WHAT THE TASK REQUIRES
Omit all pictures. Quote only the lines from the one with "The width and" through the end of the material below.

DATA FOR THE TASK

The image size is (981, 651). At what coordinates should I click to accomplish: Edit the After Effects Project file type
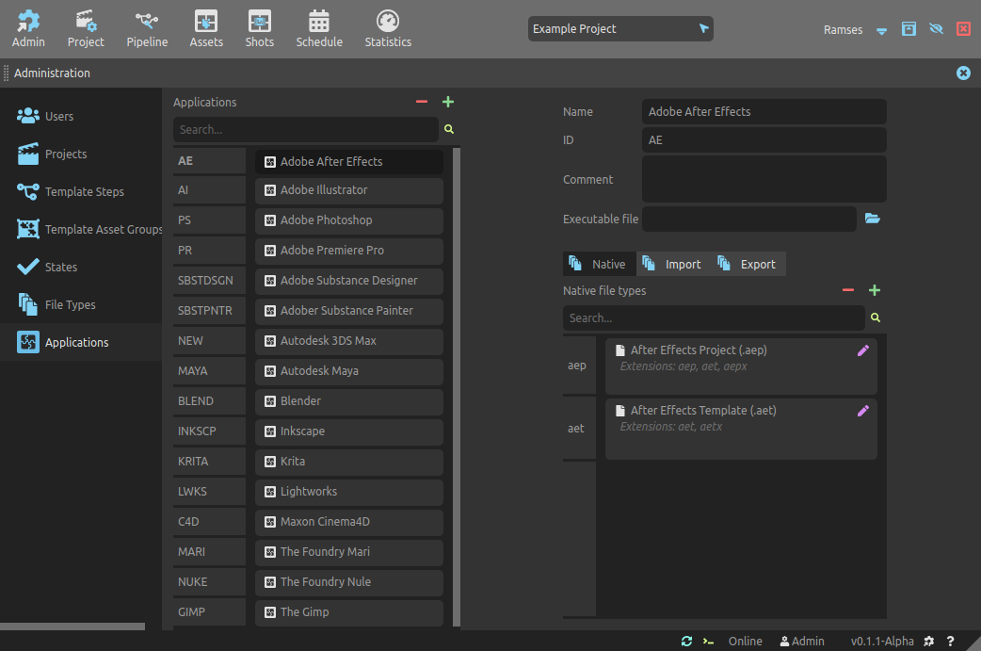click(x=863, y=350)
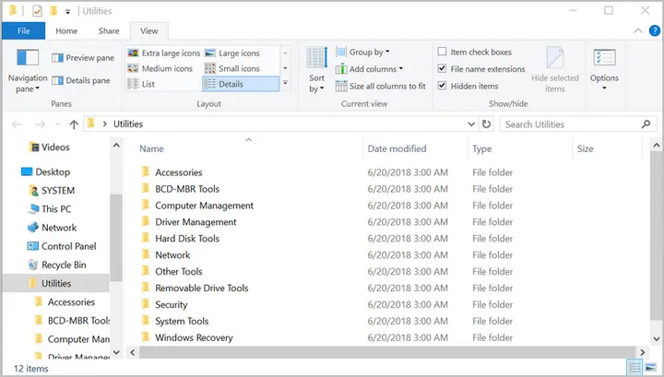Toggle the Details pane icon
The image size is (664, 377).
[x=58, y=81]
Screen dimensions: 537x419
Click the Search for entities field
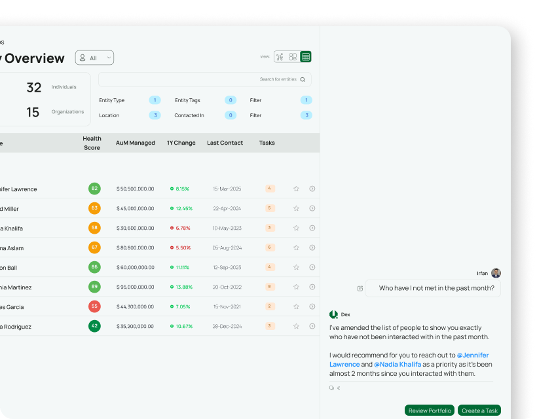(203, 79)
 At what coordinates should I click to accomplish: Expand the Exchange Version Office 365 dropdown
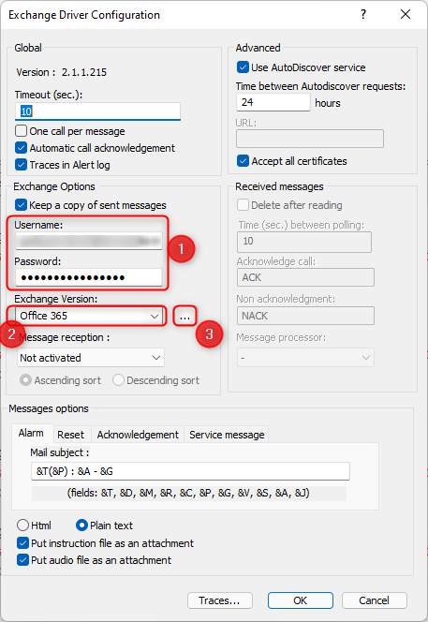[90, 317]
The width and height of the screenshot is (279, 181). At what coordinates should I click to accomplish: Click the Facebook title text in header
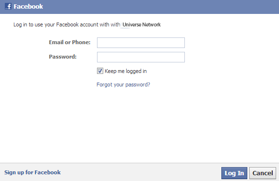point(28,7)
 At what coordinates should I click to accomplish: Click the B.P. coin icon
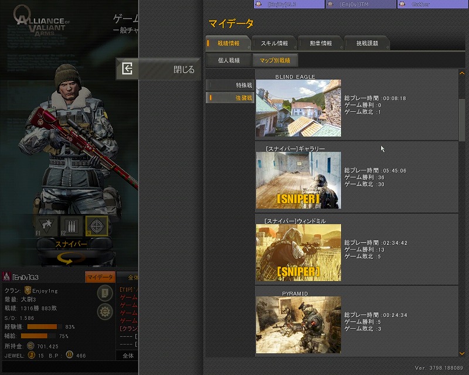(69, 355)
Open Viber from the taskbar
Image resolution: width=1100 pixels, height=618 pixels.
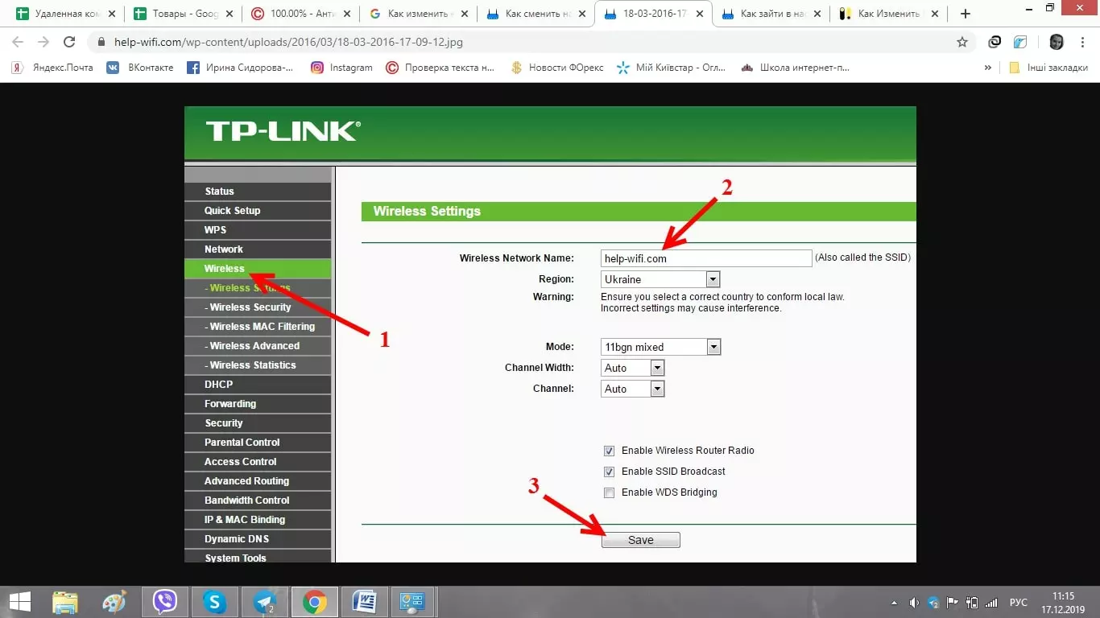[165, 601]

EXERCISE RESULT
The width and height of the screenshot is (279, 181). At what coordinates should I click to accomplish: Click the Facebook title text in header
point(28,7)
 At what coordinates should I click to accomplish: Click the B.P. coin icon
(69, 355)
Open Viber from the taskbar
Image resolution: width=1100 pixels, height=618 pixels.
[165, 601]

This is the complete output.